Provided material
*** Block opens ***

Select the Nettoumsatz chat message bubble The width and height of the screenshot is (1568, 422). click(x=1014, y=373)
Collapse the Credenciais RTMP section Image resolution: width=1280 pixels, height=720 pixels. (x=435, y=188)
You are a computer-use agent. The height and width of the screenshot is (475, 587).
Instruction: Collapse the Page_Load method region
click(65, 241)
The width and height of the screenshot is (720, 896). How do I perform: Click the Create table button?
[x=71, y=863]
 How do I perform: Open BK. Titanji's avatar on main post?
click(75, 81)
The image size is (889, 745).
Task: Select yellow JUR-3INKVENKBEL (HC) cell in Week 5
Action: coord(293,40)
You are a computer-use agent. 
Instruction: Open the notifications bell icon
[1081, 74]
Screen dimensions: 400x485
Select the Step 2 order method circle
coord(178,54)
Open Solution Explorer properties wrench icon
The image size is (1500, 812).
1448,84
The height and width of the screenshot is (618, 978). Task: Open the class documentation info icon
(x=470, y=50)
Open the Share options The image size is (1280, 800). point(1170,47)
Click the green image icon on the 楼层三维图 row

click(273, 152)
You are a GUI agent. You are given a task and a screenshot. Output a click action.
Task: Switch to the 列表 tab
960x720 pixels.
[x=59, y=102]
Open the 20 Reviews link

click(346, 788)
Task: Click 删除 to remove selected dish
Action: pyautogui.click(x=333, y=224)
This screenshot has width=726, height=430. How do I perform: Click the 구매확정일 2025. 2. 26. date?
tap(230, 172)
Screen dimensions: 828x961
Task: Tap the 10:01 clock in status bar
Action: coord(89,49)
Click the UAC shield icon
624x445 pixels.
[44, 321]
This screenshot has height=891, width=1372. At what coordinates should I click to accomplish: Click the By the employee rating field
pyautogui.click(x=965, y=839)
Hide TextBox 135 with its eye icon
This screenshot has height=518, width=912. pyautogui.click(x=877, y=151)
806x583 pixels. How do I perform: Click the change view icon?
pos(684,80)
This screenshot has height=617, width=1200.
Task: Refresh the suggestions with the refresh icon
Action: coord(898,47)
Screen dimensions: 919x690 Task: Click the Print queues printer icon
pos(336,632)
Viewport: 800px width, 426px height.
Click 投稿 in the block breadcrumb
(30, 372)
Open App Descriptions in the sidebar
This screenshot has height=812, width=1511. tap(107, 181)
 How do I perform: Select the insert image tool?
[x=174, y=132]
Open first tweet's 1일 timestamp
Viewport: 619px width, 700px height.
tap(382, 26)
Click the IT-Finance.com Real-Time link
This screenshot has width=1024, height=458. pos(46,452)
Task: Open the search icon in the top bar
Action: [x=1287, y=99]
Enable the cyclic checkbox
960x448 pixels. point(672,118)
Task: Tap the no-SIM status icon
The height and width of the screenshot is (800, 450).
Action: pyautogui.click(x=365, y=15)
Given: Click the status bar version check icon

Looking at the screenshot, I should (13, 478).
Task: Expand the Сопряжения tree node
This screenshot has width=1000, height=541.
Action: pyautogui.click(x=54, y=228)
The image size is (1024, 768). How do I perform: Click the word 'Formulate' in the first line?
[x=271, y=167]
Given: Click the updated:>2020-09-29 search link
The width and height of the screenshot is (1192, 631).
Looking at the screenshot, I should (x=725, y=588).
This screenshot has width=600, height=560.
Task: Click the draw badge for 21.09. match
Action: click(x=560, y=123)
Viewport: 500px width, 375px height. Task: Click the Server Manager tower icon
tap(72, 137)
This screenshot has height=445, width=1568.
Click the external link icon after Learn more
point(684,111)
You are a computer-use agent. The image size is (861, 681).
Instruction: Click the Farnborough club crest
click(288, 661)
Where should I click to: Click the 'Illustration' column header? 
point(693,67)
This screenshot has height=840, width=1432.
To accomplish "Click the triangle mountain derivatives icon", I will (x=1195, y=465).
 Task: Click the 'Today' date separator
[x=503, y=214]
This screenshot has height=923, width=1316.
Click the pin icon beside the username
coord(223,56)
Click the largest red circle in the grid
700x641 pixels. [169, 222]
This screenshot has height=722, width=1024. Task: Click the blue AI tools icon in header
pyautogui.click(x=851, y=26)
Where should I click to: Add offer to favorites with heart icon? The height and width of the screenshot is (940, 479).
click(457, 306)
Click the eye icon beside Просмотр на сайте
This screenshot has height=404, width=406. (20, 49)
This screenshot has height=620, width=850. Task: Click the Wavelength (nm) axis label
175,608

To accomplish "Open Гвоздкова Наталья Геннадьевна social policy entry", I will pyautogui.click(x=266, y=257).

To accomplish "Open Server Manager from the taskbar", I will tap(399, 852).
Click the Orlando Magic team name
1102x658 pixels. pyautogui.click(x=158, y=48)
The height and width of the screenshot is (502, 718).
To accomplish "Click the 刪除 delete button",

*** Block closes ***

Exercise objective
Search the listing above for the string "computer" and copy each line that has it.

Finished exercise
You are a computer-use agent. The height and width of the screenshot is (475, 587).
You are a computer-use agent. 
You are a computer-use agent. The image size is (861, 681).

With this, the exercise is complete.